[WRITTEN REQUEST] Copy out the entries below, substituting "zoom lens" for every occurrence of "magnifier" and leaving everything else unchanged.

++++++++++++++++++++

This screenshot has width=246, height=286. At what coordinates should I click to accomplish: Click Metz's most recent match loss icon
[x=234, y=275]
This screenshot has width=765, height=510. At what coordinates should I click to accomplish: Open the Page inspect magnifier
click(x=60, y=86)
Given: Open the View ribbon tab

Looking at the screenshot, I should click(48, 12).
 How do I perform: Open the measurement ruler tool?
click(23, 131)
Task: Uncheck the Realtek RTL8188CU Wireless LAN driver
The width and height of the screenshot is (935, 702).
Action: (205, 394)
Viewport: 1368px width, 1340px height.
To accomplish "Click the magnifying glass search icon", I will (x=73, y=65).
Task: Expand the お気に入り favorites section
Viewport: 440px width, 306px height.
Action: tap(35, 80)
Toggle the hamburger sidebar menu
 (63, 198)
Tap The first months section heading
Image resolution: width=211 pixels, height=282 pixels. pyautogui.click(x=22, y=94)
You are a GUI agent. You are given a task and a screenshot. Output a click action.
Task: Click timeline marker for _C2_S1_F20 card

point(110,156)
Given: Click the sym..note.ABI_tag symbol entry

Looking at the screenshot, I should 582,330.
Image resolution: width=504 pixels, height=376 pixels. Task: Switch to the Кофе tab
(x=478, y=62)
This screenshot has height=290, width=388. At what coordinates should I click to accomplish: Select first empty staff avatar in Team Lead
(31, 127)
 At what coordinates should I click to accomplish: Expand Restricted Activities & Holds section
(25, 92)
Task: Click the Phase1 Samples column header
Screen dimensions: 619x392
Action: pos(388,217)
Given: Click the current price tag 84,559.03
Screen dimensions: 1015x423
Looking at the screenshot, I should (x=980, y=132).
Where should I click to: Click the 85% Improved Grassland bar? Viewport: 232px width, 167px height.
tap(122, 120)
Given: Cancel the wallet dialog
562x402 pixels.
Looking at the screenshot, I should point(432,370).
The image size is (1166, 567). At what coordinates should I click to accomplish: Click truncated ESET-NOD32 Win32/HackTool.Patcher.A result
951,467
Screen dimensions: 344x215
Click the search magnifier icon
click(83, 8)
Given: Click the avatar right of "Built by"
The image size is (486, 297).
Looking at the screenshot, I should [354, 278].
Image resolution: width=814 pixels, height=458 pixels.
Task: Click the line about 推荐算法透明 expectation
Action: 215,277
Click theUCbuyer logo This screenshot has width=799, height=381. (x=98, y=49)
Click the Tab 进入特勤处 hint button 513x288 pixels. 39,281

++++++++++++++++++++

[SOLUTION]
This screenshot has width=246, height=286. At what coordinates should I click to accomplish: Click Metz's most recent match loss icon
[x=234, y=275]
This screenshot has width=765, height=510. At what coordinates should I click to accomplish: Open the Page inspect zoom lens
click(x=60, y=86)
Given: Open the View ribbon tab

Looking at the screenshot, I should click(48, 12).
 How do I perform: Open the measurement ruler tool?
click(23, 131)
Task: Uncheck the Realtek RTL8188CU Wireless LAN driver
The width and height of the screenshot is (935, 702).
Action: (205, 394)
Viewport: 1368px width, 1340px height.
To accomplish "Click the magnifying glass search icon", I will (x=73, y=65).
Task: Expand the お気に入り favorites section
Viewport: 440px width, 306px height.
Action: tap(35, 80)
Toggle the hamburger sidebar menu
 (63, 198)
Tap The first months section heading
Image resolution: width=211 pixels, height=282 pixels. pyautogui.click(x=22, y=94)
You are a GUI agent. You are given a task and a screenshot. Output a click action.
Task: Click timeline marker for _C2_S1_F20 card

point(110,156)
Given: Click the sym..note.ABI_tag symbol entry

Looking at the screenshot, I should 582,330.
Image resolution: width=504 pixels, height=376 pixels. Task: Switch to the Кофе tab
(x=478, y=62)
This screenshot has height=290, width=388. At what coordinates should I click to accomplish: Select first empty staff avatar in Team Lead
(31, 127)
 At what coordinates should I click to accomplish: Expand Restricted Activities & Holds section
(25, 92)
Task: Click the Phase1 Samples column header
Screen dimensions: 619x392
Action: pos(388,217)
Given: Click the current price tag 84,559.03
Screen dimensions: 1015x423
Looking at the screenshot, I should (x=980, y=132).
Where should I click to: Click the 85% Improved Grassland bar? Viewport: 232px width, 167px height.
tap(122, 120)
Given: Cancel the wallet dialog
562x402 pixels.
Looking at the screenshot, I should point(432,370).
The image size is (1166, 567). At what coordinates should I click to accomplish: Click truncated ESET-NOD32 Win32/HackTool.Patcher.A result
951,467
Screen dimensions: 344x215
Click the search zoom lens icon
click(83, 8)
Given: Click the avatar right of "Built by"
The image size is (486, 297).
Looking at the screenshot, I should [354, 278].
Image resolution: width=814 pixels, height=458 pixels.
Task: Click the line about 推荐算法透明 expectation
Action: 215,277
Click theUCbuyer logo This screenshot has width=799, height=381. (x=98, y=49)
Click the Tab 进入特勤处 hint button 513x288 pixels. 39,281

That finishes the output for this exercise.